Last Thursday, Steven J. Miller, associate professor of mathematics, kicked off the 2015 faculty lecture series with his lecture entitled “Why the IRS cares about the Riemann Zeta Function and Number Theory (and why you should too!).” This lecture was the first of five faculty lectures, the next four of which will take place on consecutive Thursdays starting Feb. 26.

The focal point of Miller’s talk was Benford’s law. “My goal today is to explain to you what is Benford’s law,” Miller said. “Where does it occur? Why does it occur? Why do we care about its occurrence? And what can we use this for?” The motivating question for his lecture was: For a nice data set, what percent of the leading digits are one? A leading digit is the first digit in a number, so for example, the leading digit in the number 12 is one. The natural guess, Miller said, was 10 percent, though this guess is immediately corrected to 11 percent upon considering that zero will never be a leading digit.
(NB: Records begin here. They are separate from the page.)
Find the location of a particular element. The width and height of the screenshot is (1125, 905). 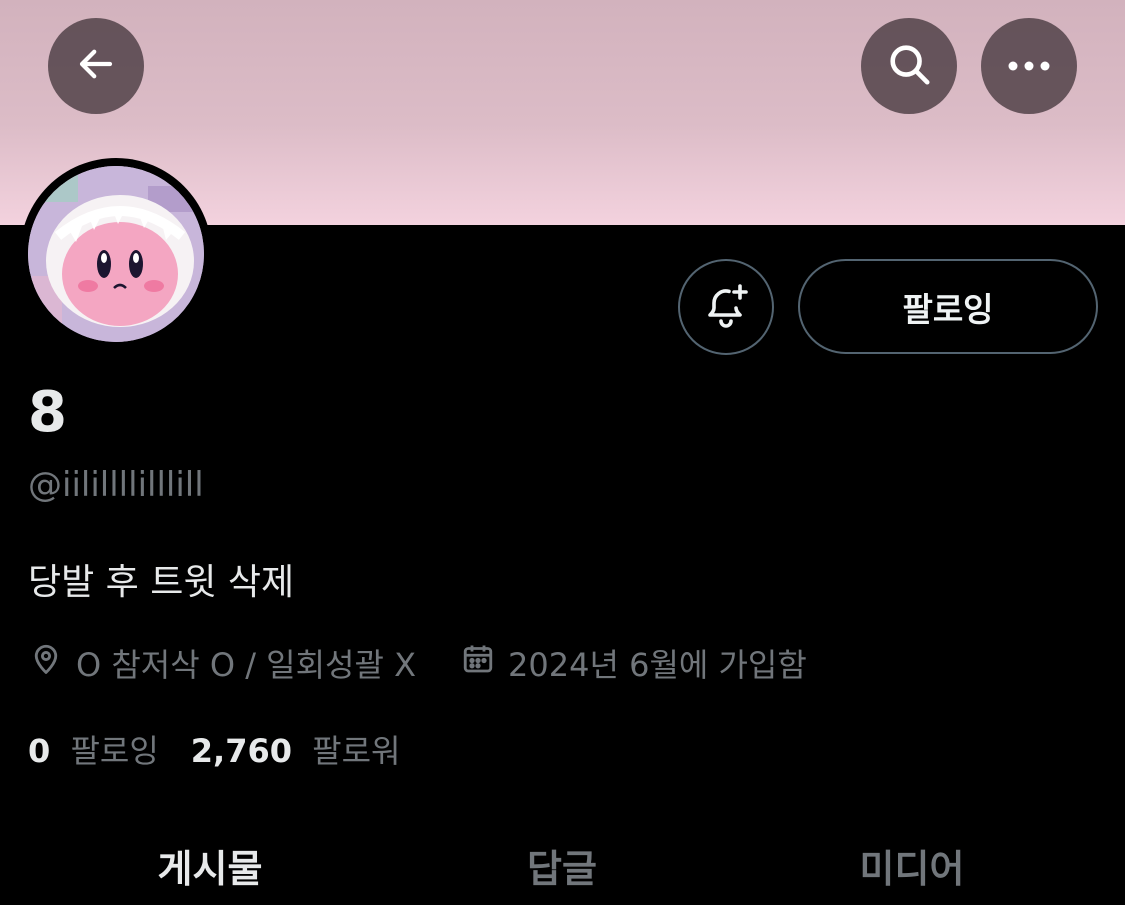

profile-bio: 당발 후 트윗 삭제 is located at coordinates (162, 582).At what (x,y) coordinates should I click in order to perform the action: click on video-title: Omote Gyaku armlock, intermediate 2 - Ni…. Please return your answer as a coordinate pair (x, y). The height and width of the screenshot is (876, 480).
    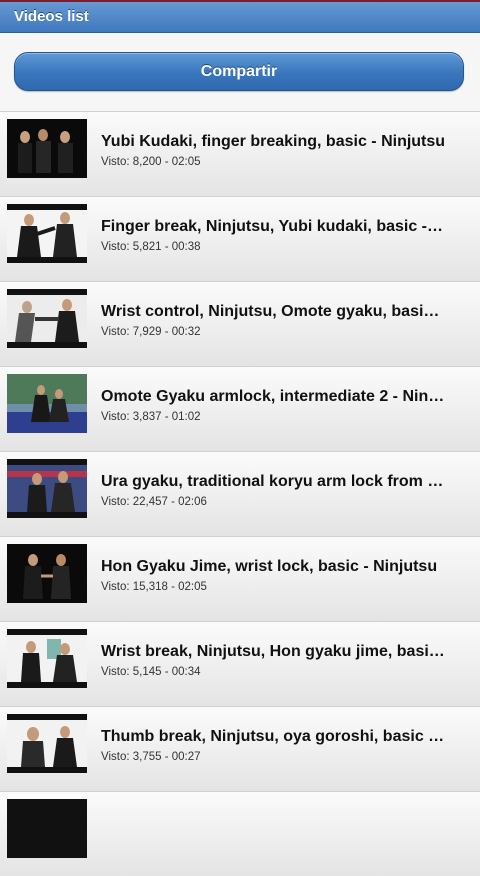
    Looking at the image, I should click on (274, 396).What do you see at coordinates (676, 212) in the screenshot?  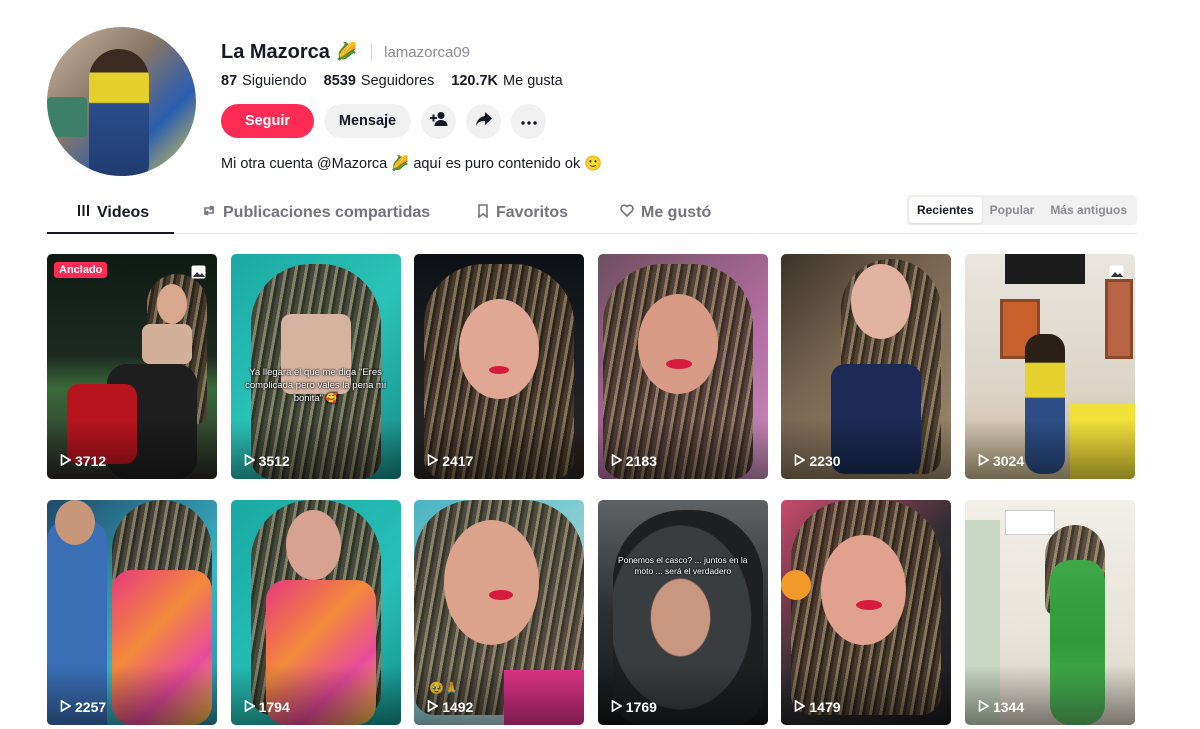 I see `tab-liked-label: Me gustó` at bounding box center [676, 212].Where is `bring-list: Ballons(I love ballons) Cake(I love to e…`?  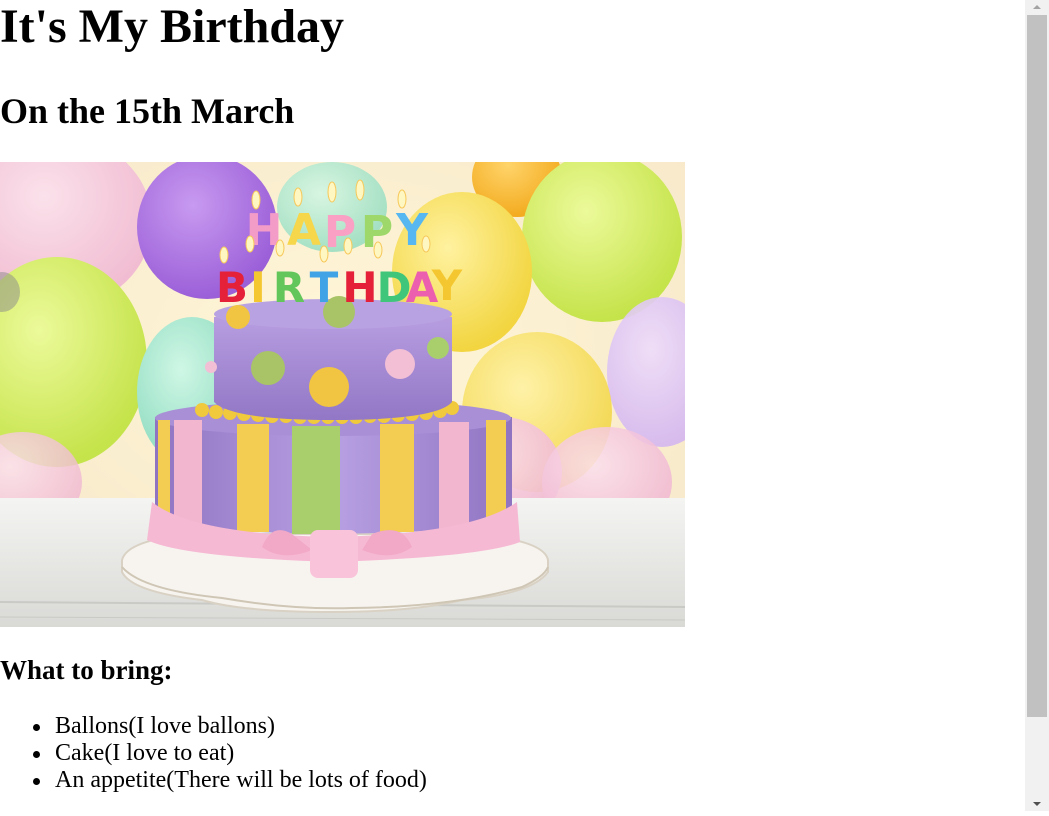 bring-list: Ballons(I love ballons) Cake(I love to e… is located at coordinates (214, 754).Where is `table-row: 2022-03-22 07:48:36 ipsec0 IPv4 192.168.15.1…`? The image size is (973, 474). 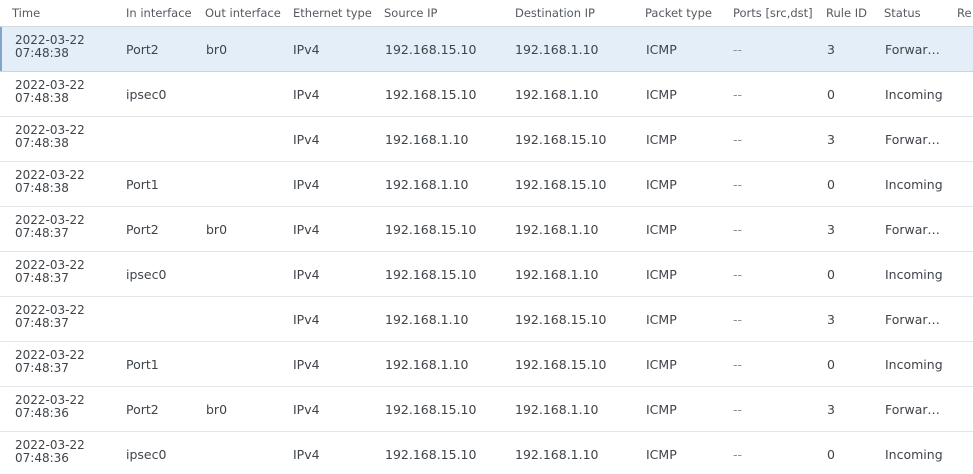 table-row: 2022-03-22 07:48:36 ipsec0 IPv4 192.168.15.1… is located at coordinates (486, 453).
Benford’s law shows, however, that in nature, this doesn’t occur. In fact, approximately 30 percent of leading digits for a data set are a one. This holds for data sets such as the Fibonacci numbers, most common iPhone passcodes and distance of stars from Earth.

Miller went on to discuss examples where Benford’s law applies. The examples were numerous and ranged from recurrence relations to special functions such as factorials to hydrology and financial data. He also mentioned numerous applications of Benford’s law, such as analyzing round-off errors and detecting tax and image fraud. “It may not be fraud,” Miller said. “It may just be the system is not reporting values properly. So this could be data integrity. There may be nothing malevolent going on but you may have values being recorded improperly, and Benford’s law becomes a very nice way to check this.”

Miller went on to state Benford’s law mathematically. He then gave a brief overview of modular arithmetic, explaining to the audience how time and clocks are a good example. He asked his son what time it would be four hours after 10 a.m. and his son correctly answered 2 p.m. “We say two numbers are the same mod c if their difference is a multiple of c,” Miller said. For example, clocks operate in modulo 12 arithmetic, so 10 plus four is equal to 14 normally, but 14 is congruent to two mod 12 because 14 minus two equals 12, which is a multiple of 12. Miller continued giving the audience the machinery to determine whether two numbers have the same leading digits, making the key observation that two numbers have the same leading digits if and only if their logs are congruent mod one, thus converting the problem to one of an analysis of logarithms.

“The key ingredient in a lot of the proofs is this notion of equidistribution,” Miller said.

“We say a sequence of numbers is equidistributed modulo one if the fraction of the time it lands in the interval is the relative length of that interval. So let’s say all of our numbers, the only possible values they take are between zero and one. Then what does it mean for my sequence to fall equidistributed in the interval, to fall uniformly in the interval? It means the fraction of the time I land in the subinterval (a,b) is just the length of the interval b minus a.”

An important theorem arises from this, which says that if a number is irrational, then the integer multiples of that number are equidistributed mod one. For example, the square root of pi is irrational, and looking at n times the square root of pi for n less than or equal to 10,000, Miller showed that “very quickly, this settles into equidistributed behavior.”

“It turns out your initial data set is Benford, it has this digit bias, if and only if this transform data set [via logarithms] falls evenly in the interval zero to one when we look at just the fractional parts,” Miller said.

For example, two to the n is Benford because the log base 10 of two to the n is equal to n times the log base 10 of two, which is n times an irrational number, which falls uniformly, as proven earlier in the talk. Miller went on to sketch the proof that the Fibonacci numbers are indeed Benford, and in fact, most linear recurrence relations are as well.

To end his talk, Miller gave the audience a concrete example of how the IRS used Benford’s law to discover fraud. “An audit of a bank revealed a huge spike of numbers starting with first digits … 48 and 49,” after accounting for Benford’s law. A bank officer had been having his friends get credit cards, run up balances just below 5000 dollars, and then the officer would write the debts off.

“The bank had an internal limit of 5000 dollars. It wasn’t worth their time to investigate a stolen credit card with fifteen dollars in charges,” Miller said. “The mistake a lot of the banks were making was they had a fixed line … What you should really do is you should say we investigate everything above 60,000 and then we randomly investigate some subset of things below 60,000.” Benford’s law allowed the bank to notice this unusual pattern in the credit card charges and helped it catch the offender.